# "time And Motion"



## Will Fly (Apr 10, 2012)

A watch tick makes a perfect, metronome-like backing for the guitar - so I thought I'd use my Illinois "Bunn Special" for just that purpose...






Actually not easy to do. Musicians always vary the tempo just a little bit - but the ticking of a watch is mercilessly regular!


----------



## mel (Dec 6, 2006)

Excellent, now what about some multi-tracking into adding a bass line :lol: and some mandolin on top with a counter melody

(Never played much along with a drum machine then? :wallbash: ) My mate Billy Stewart and me'sen used to do gigs for weddings and the likes with him on the Farfisa Electronic Chordovox (Accordion thingy) and me on Gutar/ Bass Guitar. Pin Money Happy Days, no sweat, although Amarillo and the ABBA songbook gets a bit non-challenging after a while, but does help pay the rent.


----------



## Will Fly (Apr 10, 2012)

Pay the rent? Gadzooks, sir - pay for watches, more like! :lol:


----------



## Stinch (Jul 9, 2008)

Thought I recognised the name and that sweet playing!

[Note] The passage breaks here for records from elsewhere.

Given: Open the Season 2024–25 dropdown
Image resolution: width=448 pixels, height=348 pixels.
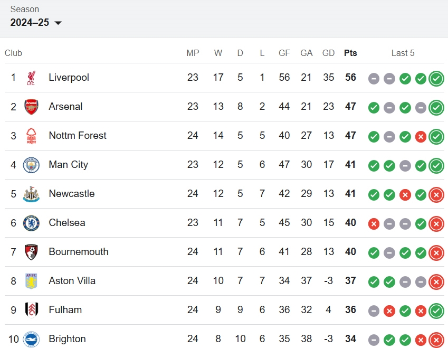Looking at the screenshot, I should coord(36,22).
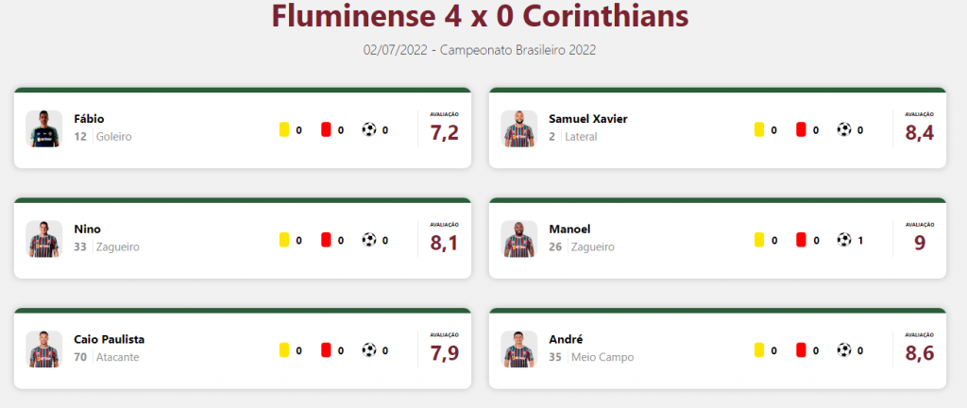Select the Nino player name
Screen dimensions: 967x408
(87, 230)
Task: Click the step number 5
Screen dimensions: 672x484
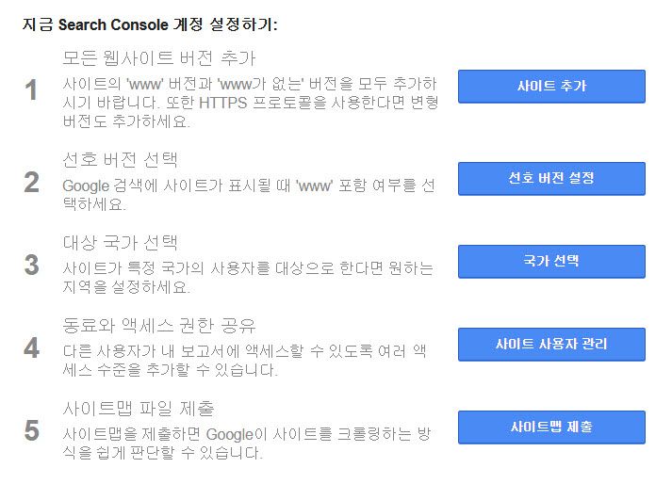Action: [x=32, y=430]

Below is another one from Will and this one might sum up the way we feel when we find that certain watch!!






Perhaps we have the RLT anthem!!??


----------



## Will Fly (Apr 10, 2012)

Damn you, Sir - thread drift! :yahoo:


----------



## Stinch (Jul 9, 2008)

Sorry!! :sadwalk:


----------



## JWL940 (Jun 11, 2010)

Will, you're famous! 300 videos on YouTube, that Sir is impressive.


----------



## Will Fly (Apr 10, 2012)

Well, as Andy Warhol famously said, everyone gets 15 minutes of fame... :tongue_ss:


----------